The battle for truth. The bizarre thing about the findings Hoel has made Cause of death: Unknown, is that the unpleasant truths about various approved drugs are withheld. Also for the psychiatrists who print these in good faith at home in Norway. One explanation for why the corrupt system is possible is that anyone doing medical research, not conducts independent research on drugs, but to some extent has contact with the industry. For example, one would think that the Norwegian Medicines Agency is undergoing investigations at home, but no. These lean on the European Medicines Agency (EMA) which is subject to the EU. All research is done exclusively by the companies that sell the medicines. 87 percent of EMA is paid directly by the pharmaceutical industry. Those who control this are thus paid by the industry they are to control.
In addition, part of the research is done on the effect of drugs over very short periods. In such cases, it is not known what the side effects will be after prolonged use. Then we have the medical journals, which have great power and influence over what they choose to draw from research results. But these are also trapped in the dictatorial wheels of the pharmaceutical market, and must rely solely on the positive findings that are the only ones available. The Food & Drug Administration (FDA), which regulates medicines in the United States, is also not independent – they are currently paid by the pharmaceutical industry when the tax money alone is not enough to pay the state actor. The end of the preliminary visa is that those who have enough resources to buy the "truth" about their drugs, have been given the exclusive right to it. The market trumps man.
When Prozac became publicly owned and dropped in price, Lilly found out that Zyprexa was the new thing to aim for.

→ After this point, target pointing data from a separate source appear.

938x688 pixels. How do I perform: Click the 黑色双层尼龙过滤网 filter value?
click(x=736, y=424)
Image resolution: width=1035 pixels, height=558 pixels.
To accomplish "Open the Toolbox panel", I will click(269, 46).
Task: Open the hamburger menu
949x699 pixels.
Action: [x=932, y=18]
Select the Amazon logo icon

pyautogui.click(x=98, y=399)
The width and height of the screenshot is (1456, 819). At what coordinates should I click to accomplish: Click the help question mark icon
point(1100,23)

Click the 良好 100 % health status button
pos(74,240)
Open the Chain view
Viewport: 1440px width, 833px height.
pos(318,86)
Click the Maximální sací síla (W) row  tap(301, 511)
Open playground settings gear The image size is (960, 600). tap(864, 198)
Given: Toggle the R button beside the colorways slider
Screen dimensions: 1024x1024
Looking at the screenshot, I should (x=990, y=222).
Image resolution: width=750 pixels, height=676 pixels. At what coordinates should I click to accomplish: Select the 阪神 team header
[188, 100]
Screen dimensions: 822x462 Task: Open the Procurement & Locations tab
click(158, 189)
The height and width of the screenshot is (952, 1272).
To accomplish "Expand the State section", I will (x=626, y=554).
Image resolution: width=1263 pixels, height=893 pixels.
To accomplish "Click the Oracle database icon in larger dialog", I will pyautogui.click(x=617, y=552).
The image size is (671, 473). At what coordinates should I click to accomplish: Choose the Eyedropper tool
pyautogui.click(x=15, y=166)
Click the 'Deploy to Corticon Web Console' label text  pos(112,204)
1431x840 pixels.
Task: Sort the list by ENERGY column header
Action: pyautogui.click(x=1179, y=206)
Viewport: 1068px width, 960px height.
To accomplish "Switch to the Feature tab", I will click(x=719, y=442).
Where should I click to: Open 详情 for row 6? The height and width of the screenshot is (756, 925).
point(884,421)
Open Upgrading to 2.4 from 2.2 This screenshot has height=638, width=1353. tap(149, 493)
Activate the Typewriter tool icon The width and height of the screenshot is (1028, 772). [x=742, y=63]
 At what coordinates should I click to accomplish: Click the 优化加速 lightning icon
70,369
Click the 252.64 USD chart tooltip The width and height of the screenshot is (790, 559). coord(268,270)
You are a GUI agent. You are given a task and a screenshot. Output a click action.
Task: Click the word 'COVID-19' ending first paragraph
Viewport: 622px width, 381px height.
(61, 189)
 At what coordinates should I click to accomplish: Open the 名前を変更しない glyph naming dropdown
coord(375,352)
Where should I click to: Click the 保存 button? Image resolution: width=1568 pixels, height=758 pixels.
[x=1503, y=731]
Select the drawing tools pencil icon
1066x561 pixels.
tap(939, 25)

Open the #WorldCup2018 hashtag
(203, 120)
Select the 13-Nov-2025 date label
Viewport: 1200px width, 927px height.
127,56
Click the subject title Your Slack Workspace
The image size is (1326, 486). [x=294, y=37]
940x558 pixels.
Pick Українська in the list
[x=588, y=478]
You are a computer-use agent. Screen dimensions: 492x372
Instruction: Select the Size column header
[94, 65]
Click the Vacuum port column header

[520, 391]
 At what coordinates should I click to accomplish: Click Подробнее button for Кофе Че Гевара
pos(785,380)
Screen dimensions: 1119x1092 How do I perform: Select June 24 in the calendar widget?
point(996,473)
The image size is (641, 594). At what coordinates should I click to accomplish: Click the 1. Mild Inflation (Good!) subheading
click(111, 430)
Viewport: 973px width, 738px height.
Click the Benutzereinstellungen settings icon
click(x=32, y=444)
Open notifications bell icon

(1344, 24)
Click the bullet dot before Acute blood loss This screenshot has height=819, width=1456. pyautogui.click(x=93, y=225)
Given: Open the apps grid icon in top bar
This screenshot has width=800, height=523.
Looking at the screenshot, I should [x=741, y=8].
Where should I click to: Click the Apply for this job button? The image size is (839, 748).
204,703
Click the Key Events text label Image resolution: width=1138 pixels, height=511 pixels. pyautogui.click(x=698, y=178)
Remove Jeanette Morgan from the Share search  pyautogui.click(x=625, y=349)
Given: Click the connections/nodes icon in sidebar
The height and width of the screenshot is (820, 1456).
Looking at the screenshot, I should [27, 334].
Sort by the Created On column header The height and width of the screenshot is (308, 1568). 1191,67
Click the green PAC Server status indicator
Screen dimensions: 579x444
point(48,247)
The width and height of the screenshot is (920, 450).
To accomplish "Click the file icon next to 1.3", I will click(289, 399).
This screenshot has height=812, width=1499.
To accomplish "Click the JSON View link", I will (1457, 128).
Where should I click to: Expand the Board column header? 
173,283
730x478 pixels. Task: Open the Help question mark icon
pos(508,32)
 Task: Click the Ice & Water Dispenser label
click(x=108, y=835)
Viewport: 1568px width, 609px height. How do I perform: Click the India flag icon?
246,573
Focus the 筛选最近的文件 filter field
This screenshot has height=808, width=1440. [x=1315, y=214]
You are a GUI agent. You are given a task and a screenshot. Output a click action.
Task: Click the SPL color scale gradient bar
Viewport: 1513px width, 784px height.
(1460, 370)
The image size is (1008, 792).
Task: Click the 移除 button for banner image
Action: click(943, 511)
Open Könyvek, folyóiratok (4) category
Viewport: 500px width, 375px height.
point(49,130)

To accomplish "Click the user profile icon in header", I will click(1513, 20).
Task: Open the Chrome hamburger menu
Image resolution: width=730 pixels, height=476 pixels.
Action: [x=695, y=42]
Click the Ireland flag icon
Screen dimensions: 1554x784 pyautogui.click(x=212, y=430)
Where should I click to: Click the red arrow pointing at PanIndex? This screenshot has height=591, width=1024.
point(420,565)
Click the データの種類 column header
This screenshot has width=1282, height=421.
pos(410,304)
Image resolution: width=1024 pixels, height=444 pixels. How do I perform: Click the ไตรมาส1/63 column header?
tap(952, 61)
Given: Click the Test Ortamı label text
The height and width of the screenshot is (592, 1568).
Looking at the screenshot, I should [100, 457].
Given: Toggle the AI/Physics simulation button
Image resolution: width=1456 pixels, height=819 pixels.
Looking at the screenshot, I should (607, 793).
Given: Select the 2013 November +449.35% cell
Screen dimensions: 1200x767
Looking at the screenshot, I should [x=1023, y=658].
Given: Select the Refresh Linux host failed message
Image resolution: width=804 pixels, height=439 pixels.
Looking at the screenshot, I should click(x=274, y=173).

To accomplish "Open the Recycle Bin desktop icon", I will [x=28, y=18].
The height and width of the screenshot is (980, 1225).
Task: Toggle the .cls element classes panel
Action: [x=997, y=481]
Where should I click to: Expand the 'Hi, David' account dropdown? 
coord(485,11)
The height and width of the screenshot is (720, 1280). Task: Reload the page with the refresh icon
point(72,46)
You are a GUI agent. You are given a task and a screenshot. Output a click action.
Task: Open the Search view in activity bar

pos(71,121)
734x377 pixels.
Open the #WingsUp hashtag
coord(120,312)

Creepy pill development. The trends that emerge about the pharmaceutical industry in Hole's grave documentary should call for greater attention from the Norwegian public than the one we see today. For while the pharmaceutical industry has both professionals and patients in its hollow hand, we continue to see a declining trend in which the threshold for being diagnosed with a mental illness is constantly being lowered, even when there is only mild mental illness. The problem also lies in the power to define the criteria for which diagnoses are to be made and the number of new ones that occur – which is also increasingly happening. As of today, 75 percent of those working with The Diagnostic and Statistical Manual of Mental Disorders (DSM-IV) have economic ties to the pharmaceutical industry. Based on this, it is questionable at the same time to see that the number of mentally ill has increased by 45 per cent over the last 20 years. We should care, because the American manual corresponds to the European manual. After all, we know that getting a mental diagnosis means prescribing drugs. There is little room for other forms of therapy. But what does it do to extinguish the fire at one end when someone is at the other and rather on gasoline?
We live in a society that is already ruled by the market giving us poor self-esteem for everything we are not, and then telling us what to buy to feel better. Human social status in society cannot be seen in isolation from its mental health. What does this do to the individual in an increasingly self-focused society – a society that is also based on market forces and which has an increasingly uncertain job market? Could a prescription be printed on things other than what seems easiest at the moment? What if printing a blue prescription on social relations care, increased welfare schemes and greater financial predictability would have an effect? If so, it is society that needs medicine – not those who take part in it.